Items from a data source
::::

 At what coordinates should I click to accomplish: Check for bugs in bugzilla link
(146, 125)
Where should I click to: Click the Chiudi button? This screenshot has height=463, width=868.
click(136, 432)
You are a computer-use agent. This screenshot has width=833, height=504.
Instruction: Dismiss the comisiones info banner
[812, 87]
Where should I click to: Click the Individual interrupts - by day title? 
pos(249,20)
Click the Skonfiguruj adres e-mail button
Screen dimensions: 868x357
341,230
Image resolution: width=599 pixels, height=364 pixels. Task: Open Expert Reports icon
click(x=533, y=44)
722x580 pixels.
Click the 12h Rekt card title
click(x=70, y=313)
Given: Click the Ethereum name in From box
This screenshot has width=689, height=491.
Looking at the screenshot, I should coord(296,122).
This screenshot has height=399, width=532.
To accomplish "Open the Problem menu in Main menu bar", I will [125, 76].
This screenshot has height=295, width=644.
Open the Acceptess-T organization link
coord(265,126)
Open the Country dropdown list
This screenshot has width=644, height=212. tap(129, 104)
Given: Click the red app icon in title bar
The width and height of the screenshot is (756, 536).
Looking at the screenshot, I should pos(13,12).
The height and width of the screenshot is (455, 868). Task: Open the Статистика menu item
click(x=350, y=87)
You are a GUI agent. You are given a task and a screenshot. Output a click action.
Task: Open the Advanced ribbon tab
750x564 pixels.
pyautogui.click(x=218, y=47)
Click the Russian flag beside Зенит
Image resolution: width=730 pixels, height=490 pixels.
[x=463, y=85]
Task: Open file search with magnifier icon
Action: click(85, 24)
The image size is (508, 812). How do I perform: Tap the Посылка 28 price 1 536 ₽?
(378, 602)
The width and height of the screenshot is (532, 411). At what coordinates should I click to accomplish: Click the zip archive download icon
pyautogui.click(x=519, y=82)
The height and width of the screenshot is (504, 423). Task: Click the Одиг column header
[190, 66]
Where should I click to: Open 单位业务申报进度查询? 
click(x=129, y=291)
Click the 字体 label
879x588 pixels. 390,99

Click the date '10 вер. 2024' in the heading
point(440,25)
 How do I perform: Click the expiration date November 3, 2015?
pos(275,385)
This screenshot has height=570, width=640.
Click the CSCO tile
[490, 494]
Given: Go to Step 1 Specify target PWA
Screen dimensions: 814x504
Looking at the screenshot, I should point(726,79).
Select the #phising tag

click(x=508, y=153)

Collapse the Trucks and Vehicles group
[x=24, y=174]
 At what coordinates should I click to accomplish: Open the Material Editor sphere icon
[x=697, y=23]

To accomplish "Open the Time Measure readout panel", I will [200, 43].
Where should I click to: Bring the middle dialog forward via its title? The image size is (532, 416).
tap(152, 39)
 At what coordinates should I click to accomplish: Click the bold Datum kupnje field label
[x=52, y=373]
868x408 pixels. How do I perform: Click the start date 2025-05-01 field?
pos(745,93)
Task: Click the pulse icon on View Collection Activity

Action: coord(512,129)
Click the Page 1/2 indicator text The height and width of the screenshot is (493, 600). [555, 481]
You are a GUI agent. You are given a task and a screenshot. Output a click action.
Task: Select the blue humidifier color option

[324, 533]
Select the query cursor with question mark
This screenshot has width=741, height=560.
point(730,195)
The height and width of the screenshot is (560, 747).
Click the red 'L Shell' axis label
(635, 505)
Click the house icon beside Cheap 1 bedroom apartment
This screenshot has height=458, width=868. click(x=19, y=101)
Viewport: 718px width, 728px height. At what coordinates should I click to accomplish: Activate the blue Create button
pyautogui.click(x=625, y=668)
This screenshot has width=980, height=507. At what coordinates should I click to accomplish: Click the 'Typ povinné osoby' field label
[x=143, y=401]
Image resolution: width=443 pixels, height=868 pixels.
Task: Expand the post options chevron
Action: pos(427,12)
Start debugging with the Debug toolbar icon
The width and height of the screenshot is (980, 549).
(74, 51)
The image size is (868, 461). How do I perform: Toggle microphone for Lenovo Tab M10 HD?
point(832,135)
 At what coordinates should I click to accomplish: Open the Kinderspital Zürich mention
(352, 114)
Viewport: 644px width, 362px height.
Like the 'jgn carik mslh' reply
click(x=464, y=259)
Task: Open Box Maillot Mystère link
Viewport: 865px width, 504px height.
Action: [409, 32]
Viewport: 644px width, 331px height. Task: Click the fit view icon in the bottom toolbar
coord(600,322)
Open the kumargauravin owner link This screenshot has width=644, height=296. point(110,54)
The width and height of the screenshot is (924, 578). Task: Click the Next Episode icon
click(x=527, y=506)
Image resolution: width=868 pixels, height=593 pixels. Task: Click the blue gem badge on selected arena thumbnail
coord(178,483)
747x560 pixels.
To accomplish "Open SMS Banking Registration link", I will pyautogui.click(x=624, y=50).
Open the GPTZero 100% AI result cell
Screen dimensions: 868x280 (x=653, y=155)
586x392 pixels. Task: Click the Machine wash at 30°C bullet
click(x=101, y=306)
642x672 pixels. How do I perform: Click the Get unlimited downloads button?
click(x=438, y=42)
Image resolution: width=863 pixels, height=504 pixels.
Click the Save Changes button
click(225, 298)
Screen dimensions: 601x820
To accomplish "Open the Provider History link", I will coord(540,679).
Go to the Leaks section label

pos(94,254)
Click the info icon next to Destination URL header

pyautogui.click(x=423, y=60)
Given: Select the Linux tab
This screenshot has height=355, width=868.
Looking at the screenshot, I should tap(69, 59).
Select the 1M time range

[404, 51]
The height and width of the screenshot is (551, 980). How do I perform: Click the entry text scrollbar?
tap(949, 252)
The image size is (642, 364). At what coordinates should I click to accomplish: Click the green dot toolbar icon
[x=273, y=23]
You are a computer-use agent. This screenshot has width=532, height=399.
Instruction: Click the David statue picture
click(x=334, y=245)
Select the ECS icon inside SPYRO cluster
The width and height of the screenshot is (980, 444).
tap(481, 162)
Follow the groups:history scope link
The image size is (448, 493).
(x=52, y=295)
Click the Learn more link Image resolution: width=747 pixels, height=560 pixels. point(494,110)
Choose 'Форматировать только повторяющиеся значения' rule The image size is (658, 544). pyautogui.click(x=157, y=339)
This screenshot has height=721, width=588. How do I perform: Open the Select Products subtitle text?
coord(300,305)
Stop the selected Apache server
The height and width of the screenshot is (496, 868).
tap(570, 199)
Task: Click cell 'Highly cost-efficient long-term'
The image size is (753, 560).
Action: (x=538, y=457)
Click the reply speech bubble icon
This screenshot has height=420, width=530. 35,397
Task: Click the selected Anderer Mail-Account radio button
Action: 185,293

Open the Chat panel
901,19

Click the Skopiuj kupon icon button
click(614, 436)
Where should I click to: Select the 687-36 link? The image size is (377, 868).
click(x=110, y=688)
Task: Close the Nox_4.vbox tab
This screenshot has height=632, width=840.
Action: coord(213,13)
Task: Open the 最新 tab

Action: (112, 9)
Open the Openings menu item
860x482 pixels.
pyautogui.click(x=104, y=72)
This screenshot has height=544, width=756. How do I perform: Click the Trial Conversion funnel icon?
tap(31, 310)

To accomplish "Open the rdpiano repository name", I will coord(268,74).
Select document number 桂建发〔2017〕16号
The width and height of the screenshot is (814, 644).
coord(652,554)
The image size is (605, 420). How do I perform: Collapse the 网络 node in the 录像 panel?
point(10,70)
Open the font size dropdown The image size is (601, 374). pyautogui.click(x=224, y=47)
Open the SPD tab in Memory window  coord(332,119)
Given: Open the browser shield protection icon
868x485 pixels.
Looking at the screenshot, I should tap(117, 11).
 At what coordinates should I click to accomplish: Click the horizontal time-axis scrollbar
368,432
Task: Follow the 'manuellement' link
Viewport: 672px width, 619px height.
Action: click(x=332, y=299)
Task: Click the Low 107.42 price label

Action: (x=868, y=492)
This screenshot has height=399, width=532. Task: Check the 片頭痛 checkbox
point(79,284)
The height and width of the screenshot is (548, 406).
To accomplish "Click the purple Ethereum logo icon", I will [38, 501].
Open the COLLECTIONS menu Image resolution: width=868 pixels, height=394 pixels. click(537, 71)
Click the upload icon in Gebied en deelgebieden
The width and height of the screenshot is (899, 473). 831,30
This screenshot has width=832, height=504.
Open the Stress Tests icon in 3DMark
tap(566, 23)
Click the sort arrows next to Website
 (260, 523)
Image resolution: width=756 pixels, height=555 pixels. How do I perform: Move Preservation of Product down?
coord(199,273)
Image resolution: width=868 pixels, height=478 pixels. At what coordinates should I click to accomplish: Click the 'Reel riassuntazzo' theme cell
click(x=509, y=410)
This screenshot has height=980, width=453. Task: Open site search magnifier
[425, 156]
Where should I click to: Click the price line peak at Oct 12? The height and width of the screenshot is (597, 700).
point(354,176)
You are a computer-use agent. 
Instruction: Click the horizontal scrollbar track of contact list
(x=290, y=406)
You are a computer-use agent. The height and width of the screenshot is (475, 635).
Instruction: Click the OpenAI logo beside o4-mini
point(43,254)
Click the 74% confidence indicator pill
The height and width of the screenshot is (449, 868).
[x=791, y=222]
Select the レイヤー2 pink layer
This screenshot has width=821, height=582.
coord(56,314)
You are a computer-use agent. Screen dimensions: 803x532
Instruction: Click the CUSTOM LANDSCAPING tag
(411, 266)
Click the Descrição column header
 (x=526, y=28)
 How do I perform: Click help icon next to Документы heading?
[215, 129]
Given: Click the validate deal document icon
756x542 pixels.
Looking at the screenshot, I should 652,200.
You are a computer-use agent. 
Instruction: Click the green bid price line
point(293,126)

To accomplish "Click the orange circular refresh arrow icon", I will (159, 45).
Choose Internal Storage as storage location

::::

Across the records above, how many lines hold the string "name"? The number alone will do.

Answer to this task
2